Task –
Pull out of the data below the stretch of lines bounded by the one containing "This screenshot has width=600, height=400." and the one containing "Task: Collapse the 物美协议 panel", both bounds included, unchanged.

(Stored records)
>>>
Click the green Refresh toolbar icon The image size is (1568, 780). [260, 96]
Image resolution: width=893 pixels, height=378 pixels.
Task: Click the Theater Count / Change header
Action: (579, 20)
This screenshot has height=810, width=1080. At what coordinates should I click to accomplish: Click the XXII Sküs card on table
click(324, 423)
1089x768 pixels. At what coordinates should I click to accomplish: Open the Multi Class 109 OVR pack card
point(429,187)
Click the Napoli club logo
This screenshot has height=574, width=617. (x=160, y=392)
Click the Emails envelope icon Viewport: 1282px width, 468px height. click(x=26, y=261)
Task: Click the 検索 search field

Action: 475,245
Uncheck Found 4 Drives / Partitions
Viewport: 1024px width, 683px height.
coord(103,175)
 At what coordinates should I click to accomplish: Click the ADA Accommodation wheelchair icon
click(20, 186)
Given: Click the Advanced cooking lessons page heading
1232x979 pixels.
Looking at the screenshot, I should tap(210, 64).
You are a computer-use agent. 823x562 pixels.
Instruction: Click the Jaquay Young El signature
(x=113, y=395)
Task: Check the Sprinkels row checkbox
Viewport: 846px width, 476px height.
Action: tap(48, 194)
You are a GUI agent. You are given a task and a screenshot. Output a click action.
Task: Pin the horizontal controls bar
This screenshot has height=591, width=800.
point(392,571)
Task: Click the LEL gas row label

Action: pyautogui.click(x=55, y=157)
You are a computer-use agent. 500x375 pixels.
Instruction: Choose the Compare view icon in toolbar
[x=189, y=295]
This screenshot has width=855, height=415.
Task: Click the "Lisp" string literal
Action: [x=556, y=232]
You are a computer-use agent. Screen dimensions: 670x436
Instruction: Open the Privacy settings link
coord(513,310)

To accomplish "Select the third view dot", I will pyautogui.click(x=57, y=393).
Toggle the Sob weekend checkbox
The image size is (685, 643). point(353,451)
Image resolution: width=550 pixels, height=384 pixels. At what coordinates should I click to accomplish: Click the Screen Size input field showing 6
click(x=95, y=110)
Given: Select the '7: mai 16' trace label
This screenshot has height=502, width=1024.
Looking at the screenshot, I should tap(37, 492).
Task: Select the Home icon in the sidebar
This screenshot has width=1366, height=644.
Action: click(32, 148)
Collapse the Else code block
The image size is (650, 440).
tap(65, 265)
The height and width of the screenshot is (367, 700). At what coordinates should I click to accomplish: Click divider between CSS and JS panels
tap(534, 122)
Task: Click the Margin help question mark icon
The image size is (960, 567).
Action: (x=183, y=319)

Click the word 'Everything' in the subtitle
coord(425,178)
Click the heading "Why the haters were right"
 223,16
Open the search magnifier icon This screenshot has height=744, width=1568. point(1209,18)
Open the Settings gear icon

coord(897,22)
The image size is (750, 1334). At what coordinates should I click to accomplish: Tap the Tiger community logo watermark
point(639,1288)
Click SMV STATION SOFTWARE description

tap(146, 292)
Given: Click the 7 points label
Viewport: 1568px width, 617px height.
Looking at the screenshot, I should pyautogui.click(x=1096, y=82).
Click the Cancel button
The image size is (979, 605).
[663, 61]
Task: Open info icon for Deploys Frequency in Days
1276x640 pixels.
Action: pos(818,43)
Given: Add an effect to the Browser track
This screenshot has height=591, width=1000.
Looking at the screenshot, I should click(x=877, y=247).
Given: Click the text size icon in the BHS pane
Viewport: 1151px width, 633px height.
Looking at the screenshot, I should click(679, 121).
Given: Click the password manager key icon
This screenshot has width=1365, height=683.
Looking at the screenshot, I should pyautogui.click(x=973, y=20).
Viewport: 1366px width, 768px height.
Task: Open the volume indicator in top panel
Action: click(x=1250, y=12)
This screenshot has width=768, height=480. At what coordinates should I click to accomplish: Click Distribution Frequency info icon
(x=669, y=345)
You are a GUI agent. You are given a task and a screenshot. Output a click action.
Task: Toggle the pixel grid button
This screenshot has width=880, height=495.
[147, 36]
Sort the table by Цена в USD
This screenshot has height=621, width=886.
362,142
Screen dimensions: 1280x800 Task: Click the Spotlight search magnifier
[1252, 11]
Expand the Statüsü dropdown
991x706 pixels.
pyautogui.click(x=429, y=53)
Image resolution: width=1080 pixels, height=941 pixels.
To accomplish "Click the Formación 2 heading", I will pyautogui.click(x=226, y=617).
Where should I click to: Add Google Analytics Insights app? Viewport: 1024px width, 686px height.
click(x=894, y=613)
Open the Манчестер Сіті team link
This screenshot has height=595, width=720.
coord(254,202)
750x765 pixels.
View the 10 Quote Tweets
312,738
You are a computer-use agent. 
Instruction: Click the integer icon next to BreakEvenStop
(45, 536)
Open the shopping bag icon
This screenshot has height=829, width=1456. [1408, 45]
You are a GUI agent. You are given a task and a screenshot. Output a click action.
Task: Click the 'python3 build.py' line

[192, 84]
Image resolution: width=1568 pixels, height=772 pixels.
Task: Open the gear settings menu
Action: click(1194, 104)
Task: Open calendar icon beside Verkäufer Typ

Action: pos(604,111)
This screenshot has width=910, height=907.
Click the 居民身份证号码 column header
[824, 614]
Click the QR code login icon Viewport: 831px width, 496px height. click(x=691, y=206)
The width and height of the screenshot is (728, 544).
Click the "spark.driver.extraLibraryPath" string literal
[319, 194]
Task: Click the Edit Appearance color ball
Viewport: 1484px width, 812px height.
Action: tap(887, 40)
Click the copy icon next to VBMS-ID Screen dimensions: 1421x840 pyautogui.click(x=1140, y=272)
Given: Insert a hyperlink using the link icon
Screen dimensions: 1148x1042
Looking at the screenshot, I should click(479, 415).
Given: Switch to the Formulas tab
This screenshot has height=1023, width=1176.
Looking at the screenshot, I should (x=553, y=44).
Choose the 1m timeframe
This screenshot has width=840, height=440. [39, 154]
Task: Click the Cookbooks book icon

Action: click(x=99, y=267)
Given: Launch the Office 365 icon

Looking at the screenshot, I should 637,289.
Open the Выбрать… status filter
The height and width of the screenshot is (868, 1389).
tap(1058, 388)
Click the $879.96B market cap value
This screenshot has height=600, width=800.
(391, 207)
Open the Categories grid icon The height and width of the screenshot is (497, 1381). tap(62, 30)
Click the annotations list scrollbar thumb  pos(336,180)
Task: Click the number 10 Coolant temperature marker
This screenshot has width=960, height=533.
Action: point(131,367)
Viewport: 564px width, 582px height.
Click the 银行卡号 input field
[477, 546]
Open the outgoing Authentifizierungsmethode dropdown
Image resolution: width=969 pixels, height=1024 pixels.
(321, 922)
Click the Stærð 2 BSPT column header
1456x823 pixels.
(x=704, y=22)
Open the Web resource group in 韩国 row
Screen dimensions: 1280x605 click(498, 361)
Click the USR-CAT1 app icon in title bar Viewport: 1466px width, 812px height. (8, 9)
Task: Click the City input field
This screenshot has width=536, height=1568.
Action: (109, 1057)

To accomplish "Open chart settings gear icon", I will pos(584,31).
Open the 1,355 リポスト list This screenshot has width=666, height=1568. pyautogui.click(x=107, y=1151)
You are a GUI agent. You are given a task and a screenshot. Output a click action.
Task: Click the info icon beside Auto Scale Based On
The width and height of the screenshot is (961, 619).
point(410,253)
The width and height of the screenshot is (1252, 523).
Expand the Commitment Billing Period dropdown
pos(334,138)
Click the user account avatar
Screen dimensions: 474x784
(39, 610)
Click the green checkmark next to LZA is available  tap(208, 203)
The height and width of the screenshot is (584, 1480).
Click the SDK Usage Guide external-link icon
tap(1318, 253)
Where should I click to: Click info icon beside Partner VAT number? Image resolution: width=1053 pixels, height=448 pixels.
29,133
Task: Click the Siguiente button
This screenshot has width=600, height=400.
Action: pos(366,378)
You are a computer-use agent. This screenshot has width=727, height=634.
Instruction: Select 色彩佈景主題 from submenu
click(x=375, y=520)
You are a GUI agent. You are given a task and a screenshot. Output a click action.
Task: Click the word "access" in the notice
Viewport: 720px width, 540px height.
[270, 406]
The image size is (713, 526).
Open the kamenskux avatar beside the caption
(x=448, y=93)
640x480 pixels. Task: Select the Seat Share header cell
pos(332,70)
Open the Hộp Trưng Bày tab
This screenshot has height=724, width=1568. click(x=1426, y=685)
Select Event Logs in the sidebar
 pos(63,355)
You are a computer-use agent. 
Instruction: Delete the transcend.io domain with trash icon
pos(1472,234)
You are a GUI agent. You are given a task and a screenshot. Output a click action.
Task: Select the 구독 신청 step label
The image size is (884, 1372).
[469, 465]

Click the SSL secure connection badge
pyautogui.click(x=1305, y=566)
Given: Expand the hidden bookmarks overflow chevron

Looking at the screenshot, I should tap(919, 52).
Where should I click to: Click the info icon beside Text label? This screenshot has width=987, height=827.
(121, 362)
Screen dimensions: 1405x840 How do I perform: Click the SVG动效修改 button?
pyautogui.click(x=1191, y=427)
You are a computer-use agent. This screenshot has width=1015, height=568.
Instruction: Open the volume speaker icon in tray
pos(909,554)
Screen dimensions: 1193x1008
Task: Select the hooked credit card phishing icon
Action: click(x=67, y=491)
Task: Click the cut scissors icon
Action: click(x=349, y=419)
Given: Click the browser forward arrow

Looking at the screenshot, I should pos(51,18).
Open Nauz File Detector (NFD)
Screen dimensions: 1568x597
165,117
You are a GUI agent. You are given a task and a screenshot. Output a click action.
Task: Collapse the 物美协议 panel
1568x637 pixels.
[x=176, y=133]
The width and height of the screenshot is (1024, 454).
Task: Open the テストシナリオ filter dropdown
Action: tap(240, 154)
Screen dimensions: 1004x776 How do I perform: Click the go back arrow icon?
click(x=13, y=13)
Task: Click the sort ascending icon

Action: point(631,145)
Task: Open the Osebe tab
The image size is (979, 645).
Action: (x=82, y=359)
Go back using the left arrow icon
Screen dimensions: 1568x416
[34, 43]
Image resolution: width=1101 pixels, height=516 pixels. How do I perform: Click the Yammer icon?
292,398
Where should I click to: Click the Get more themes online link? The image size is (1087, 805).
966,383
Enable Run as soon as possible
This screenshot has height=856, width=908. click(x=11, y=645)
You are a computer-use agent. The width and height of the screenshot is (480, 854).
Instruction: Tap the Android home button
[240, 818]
<<<
Solution to the exercise –
This screenshot has width=600, height=400.
Action: pos(366,378)
You are a computer-use agent. This screenshot has width=727, height=634.
Instruction: Select 色彩佈景主題 from submenu
click(x=375, y=520)
You are a GUI agent. You are given a task and a screenshot. Output a click action.
Task: Click the word "access" in the notice
Viewport: 720px width, 540px height.
[270, 406]
The image size is (713, 526).
Open the kamenskux avatar beside the caption
(x=448, y=93)
640x480 pixels. Task: Select the Seat Share header cell
pos(332,70)
Open the Hộp Trưng Bày tab
This screenshot has height=724, width=1568. click(x=1426, y=685)
Select Event Logs in the sidebar
 pos(63,355)
You are a computer-use agent. 
Instruction: Delete the transcend.io domain with trash icon
pos(1472,234)
You are a GUI agent. You are given a task and a screenshot. Output a click action.
Task: Select the 구독 신청 step label
The image size is (884, 1372).
[469, 465]

Click the SSL secure connection badge
pyautogui.click(x=1305, y=566)
Given: Expand the hidden bookmarks overflow chevron

Looking at the screenshot, I should tap(919, 52).
Where should I click to: Click the info icon beside Text label? This screenshot has width=987, height=827.
(121, 362)
Screen dimensions: 1405x840 How do I perform: Click the SVG动效修改 button?
pyautogui.click(x=1191, y=427)
You are a computer-use agent. This screenshot has width=1015, height=568.
Instruction: Open the volume speaker icon in tray
pos(909,554)
Screen dimensions: 1193x1008
Task: Select the hooked credit card phishing icon
Action: click(x=67, y=491)
Task: Click the cut scissors icon
Action: click(x=349, y=419)
Given: Click the browser forward arrow

Looking at the screenshot, I should pos(51,18).
Open Nauz File Detector (NFD)
Screen dimensions: 1568x597
165,117
You are a GUI agent. You are given a task and a screenshot. Output a click action.
Task: Collapse the 物美协议 panel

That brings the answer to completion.